Skift Take

Metasearch is hard, and comparison-shopping for vacation rentals and apartment shares is even harder. Tripping and others are having a hard time building their brands in the face of competition from larger players with more ample resources.

Is it a moment of reckoning for vacation rental metasearch, the handful of businesses that enable consumers to comparison-shop for alternative accommodations?

One such sector leader, Tripping.com, confirmed that it has restructured to reduce cash burn, and has laid off 15 employees in its San Francisco office. Skift received a tip Wednesday that the company, which had raised more than $50 million in funding, had parted ways with 30 percent of its staff.

Tripping founders Jeff Manheimer and Jen O’Neal confirmed the 15 layoffs in a statement.

“This week, my co-founder and I made the decision to restructure Tripping.com to reduce our cash burn and focus on profitability,” Manheimer and O’Neal said in an email. “In order to lower our operating expenses, we have reduced our staff by 15 people here in San Francisco. Our office in Buenos Aires is not affected by these changes.”

The two Tripping.com founders said it was a difficult decision, but a necessary one if the company were to become “more profitable.”

“Hitting our revenue and profitability targets is critical and we prioritized positions that are directly tied to hitting these goals and executing on our product roadmap,” the two officials said.

GIVEN REQUEST A:
From the article on the Tripping.com layoffs, return the passage that begins at the words "Is it a moment" and ends after "for alternative accommodations?".

[Collection entries]
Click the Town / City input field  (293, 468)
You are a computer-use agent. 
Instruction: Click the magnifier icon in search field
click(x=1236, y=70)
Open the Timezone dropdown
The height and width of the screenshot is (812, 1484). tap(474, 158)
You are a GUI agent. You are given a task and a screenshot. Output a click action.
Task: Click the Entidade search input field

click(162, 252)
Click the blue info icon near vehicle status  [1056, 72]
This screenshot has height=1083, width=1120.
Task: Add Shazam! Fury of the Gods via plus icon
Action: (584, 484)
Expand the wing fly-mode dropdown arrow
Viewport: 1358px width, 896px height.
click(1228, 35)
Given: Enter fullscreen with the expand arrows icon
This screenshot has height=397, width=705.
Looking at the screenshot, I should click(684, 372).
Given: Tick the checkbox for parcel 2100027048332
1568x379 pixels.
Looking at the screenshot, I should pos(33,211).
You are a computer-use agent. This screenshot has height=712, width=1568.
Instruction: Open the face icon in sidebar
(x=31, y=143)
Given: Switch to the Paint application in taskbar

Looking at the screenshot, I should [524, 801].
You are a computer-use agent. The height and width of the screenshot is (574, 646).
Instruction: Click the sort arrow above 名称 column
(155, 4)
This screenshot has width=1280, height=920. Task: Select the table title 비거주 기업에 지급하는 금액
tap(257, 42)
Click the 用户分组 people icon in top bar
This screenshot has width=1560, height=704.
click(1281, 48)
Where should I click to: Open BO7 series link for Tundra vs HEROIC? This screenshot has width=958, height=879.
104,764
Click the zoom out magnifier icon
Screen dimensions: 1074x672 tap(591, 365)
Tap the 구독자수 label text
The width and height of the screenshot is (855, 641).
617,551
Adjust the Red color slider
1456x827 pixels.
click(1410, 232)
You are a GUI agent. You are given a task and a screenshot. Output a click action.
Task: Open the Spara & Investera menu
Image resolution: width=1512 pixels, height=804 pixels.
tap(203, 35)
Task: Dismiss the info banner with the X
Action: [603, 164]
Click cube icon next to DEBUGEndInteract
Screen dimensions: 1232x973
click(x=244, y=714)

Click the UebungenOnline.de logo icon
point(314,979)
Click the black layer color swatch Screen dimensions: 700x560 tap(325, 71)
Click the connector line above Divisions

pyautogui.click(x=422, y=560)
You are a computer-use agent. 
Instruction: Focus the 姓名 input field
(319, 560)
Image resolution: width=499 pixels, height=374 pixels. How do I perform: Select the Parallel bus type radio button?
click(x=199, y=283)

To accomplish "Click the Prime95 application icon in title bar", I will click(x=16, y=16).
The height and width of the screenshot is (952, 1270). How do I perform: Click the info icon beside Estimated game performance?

GIVEN REQUEST B:
Edit the collection entries from the first line through the line containing "Looking at the screenshot, I should click(684, 372).", including both, by replacing "magnifier" with "magnifying glass" and changing nothing else. Give back only those lines.

CORRECT RESULT A:
Is it a moment of reckoning for vacation rental metasearch, the handful of businesses that enable consumers to comparison-shop for alternative accommodations?

CORRECT RESULT B:
Click the Town / City input field  (293, 468)
You are a computer-use agent. 
Instruction: Click the magnifying glass icon in search field
click(x=1236, y=70)
Open the Timezone dropdown
The height and width of the screenshot is (812, 1484). tap(474, 158)
You are a GUI agent. You are given a task and a screenshot. Output a click action.
Task: Click the Entidade search input field

click(162, 252)
Click the blue info icon near vehicle status  [1056, 72]
This screenshot has height=1083, width=1120.
Task: Add Shazam! Fury of the Gods via plus icon
Action: (584, 484)
Expand the wing fly-mode dropdown arrow
Viewport: 1358px width, 896px height.
click(1228, 35)
Given: Enter fullscreen with the expand arrows icon
This screenshot has height=397, width=705.
Looking at the screenshot, I should click(684, 372).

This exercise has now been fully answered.